Abdul Rahman Abdul Rahman - 19 days ago 10
Scala Question

Scala stackable traits

For the code below as I understand it linearization of expression

new E with D with C with B

is E -> C -> B -> D. So then shouldnt the expression d.foo() in the code

below evaluate to ECBD instead of CBDE. What am I missing?

trait A {
def foo(): String = ""
}

trait B extends A {
abstract override def foo() = "B" + super.foo()
}

trait C extends B {
abstract override def foo() = "C" + super.foo()
}

trait D extends A {
abstract override def foo() = "D" + super.foo()
}

class E extends A{
override def foo() = "E"
}

var d = new E with D with C with B;
d.foo() //prints CBDE


I have noticed that if I have a class F like below

class F extends A with D with C with B{
override def foo() = "F" + super.foo()
}


and do

new F().foo


it prints "FCBD"

It seems a bit inconsistent to me because class F is mixed in the same way as the expression but has a different print order

Answer

The first case with new E with D with C with B is perfectly explained here. Its linearization is EDBC, so when you call d.foo(), it

  • first calls C#foo(),
  • then B#foo(),
  • then D#foo()
  • and finally E#foo().

If you make E a trait and mix it in the end: val d = new D with C with B with E, then d.foo() will return just "E", because trait E is the "last" in the linearization and just overridesfoo.

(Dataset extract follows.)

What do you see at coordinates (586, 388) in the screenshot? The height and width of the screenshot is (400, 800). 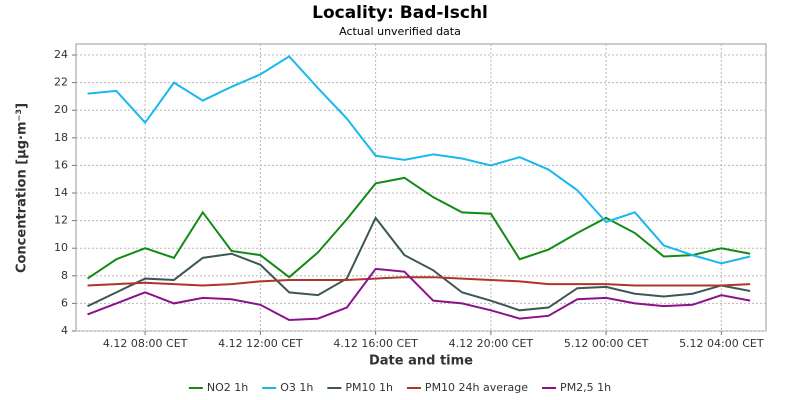 I see `legend-label: PM2,5 1h` at bounding box center [586, 388].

The case of F is different, because you define foo as "F" + super.foo(), and super in this case is A with D with C with B whose linearization is ADBC, so new F().foo() - first prints "F", - then its super.foo() which is "CBD".

By the way, try changing A#foo() to return "A", then you will see that in E you override A's foo so "A" doesn't appear in the result, and in F it is "FCBDA".